**TRECHO DO DOCUMENTO**
:::
Como se verifica da jurisprudência colacionada – que é apenas uma parte entre tantas decisões que afastam a legítima defesa em casos onde a reação não se mostra moderada e/ou a agressão não é iminente –, a tese jurídica defendida pelo governado é amplamente contrária à legislação pátria e à jurisprudência.

Diante da polêmica sobre o assunto, vários criminalistas de renome se manifestaram no sentido de que a proposta do governador é manifestamente ilegal. Entre eles, Salo de Carvalho, professor de Direito Penal da Universidade Federal do Rio de Janeiro (UFRJ) e advogado, Reinaldo Santos de Almeida, advogado e professor de Criminologia e Direito Penal da UFRJ, e Gustavo Badaró, advogado e professor de Processo Penal da Universidade de São Paulo (USP).

Mesmo assim, o governador tem reafirmado o discurso de que a legislação penal autoriza o abate nas circunstâncias descritas. Como consequência, assegurou aos policiais que terão todo o apoio jurídico necessário: “digo a vocês, policiais militares: não temam. Estará com vocês a Defensoria Pública para defendê-los. Os senhores terão os defensores para defendê-los. Serão protegidos”, garante o governador Witzel.

Desse discurso nasce o segundo ponto da presente análise: a ilegalidade da medida do governador coloca em risco os policiais que a seguirem. Por se tratar de uma ordem claramente ilegal, aquele que obedecer a instrução do governador estará sujeito às sanções legais, com responsabilidade de cunho cível, administrativo e criminal.

Como é cediço, o “desconhecimento da lei é inescusável” (art. 21 do Código Penal) e a obediência hierárquica só é excludente de culpabilidade quando não for “manifestamente ilegal” (art. 22).

Nessa esteira, Robson da Silva, advogado especialista em Direito Militar, assevera que “o Militar deve receber as ordens de seus superiores e as cumpri-las dentro do estrito cumprimento do dever legal e desde que essa ordem não contrarie o ordenamento jurídico em consonância com os fundamentos morais, profissionais, éticos”.

Inclusive, cumpre destacar que, a depender das condições do “abate”, é possível e provável que o policial responsável pelo disparo venha a responder por homicídio doloso qualificado (art. 121, § 2º, IV, do Código Penal), uma vez que a execução, conforme já exposto pelo governador, tende a ser efetuada por policiais especializados em tiros à longa distância (sniper), o que, por sua natureza, impede qualquer chance de defesa ao ofendido.
:::
**LINHAS DE DADOS**
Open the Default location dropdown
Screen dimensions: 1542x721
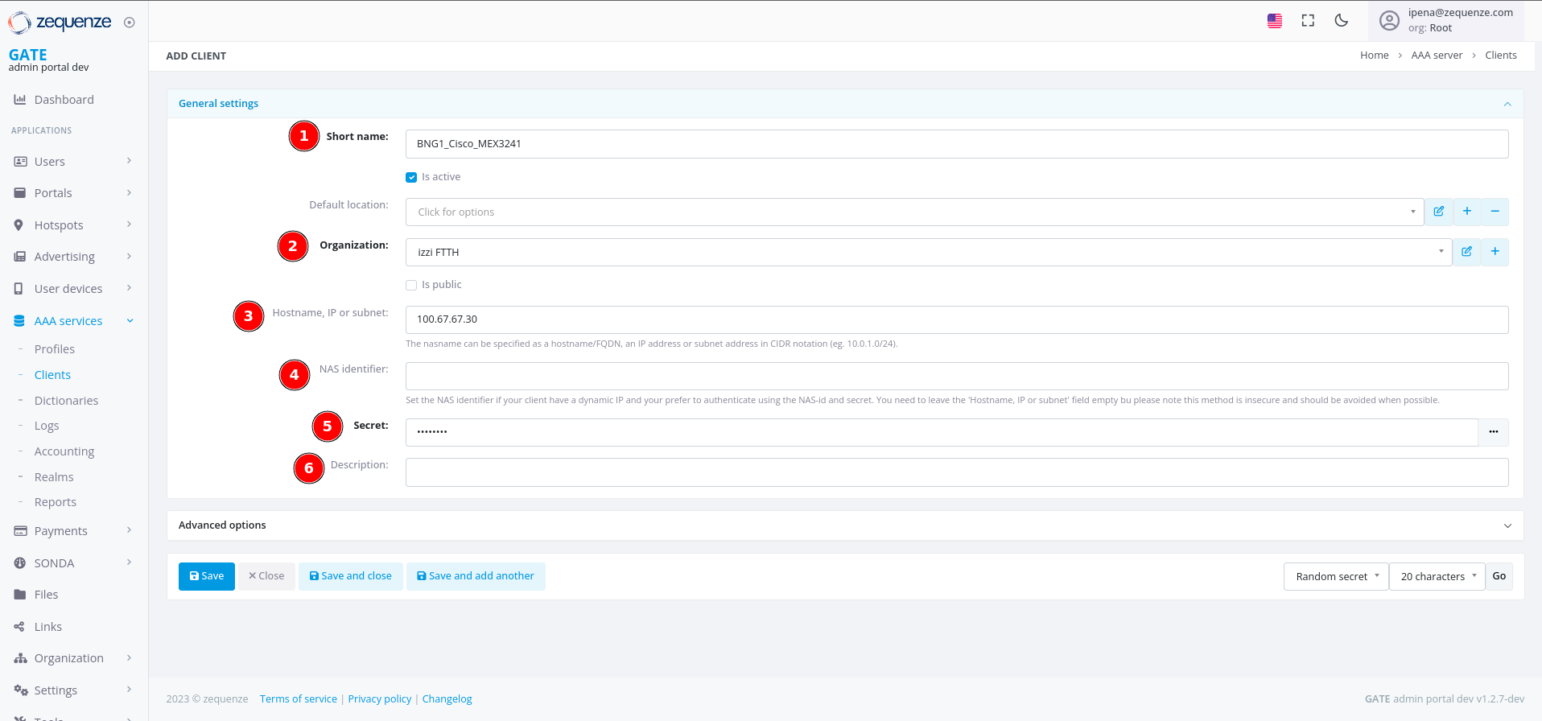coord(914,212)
:::
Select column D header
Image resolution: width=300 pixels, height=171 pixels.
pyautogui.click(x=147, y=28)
:::
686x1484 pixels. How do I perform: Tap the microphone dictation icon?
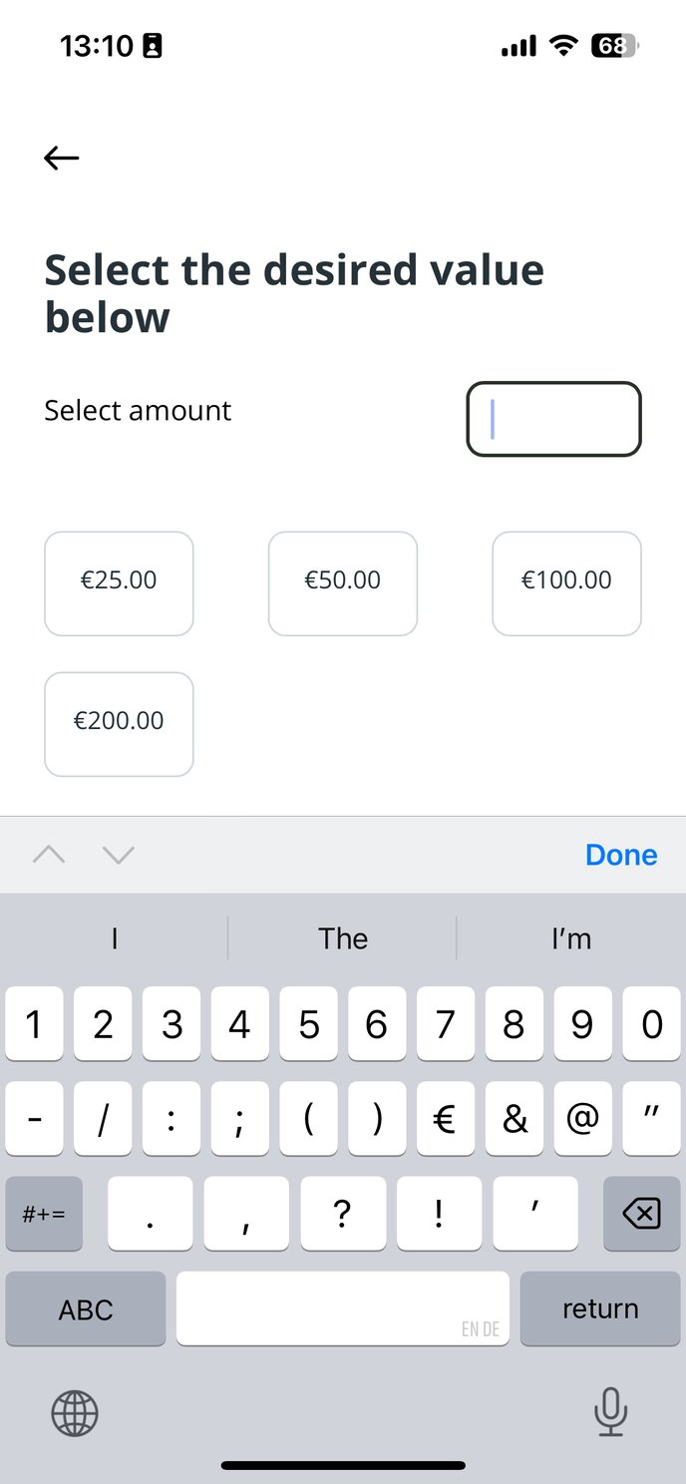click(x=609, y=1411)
:::
**INSTRUÇÕES DO EXERCÍCIO**
• 1. Extraia do trecho do documento, sem qualquer alteração, a parte que começa com as palavras "Diante da polêmica" e termina em "o governador Witzel.".
• 2. Converta em uma lista JSON de strings a parte das linhas de dados que começa na linha que contém "Open the Default location dropdown" e termina na que contém "coord(914,212)", ambas incluídas. Use uma string por linha, omitindo as linhas em branco e as imagens.

**RESPOSTAS**
• 1.
Diante da polêmica sobre o assunto, vários criminalistas de renome se manifestaram no sentido de que a proposta do governador é manifestamente ilegal. Entre eles, Salo de Carvalho, professor de Direito Penal da Universidade Federal do Rio de Janeiro (UFRJ) e advogado, Reinaldo Santos de Almeida, advogado e professor de Criminologia e Direito Penal da UFRJ, e Gustavo Badaró, advogado e professor de Processo Penal da Universidade de São Paulo (USP).

Mesmo assim, o governador tem reafirmado o discurso de que a legislação penal autoriza o abate nas circunstâncias descritas. Como consequência, assegurou aos policiais que terão todo o apoio jurídico necessário: “digo a vocês, policiais militares: não temam. Estará com vocês a Defensoria Pública para defendê-los. Os senhores terão os defensores para defendê-los. Serão protegidos”, garante o governador Witzel.

• 2.
[
  "Open the Default location dropdown",
  "Screen dimensions: 1542x721",
  "coord(914,212)"
]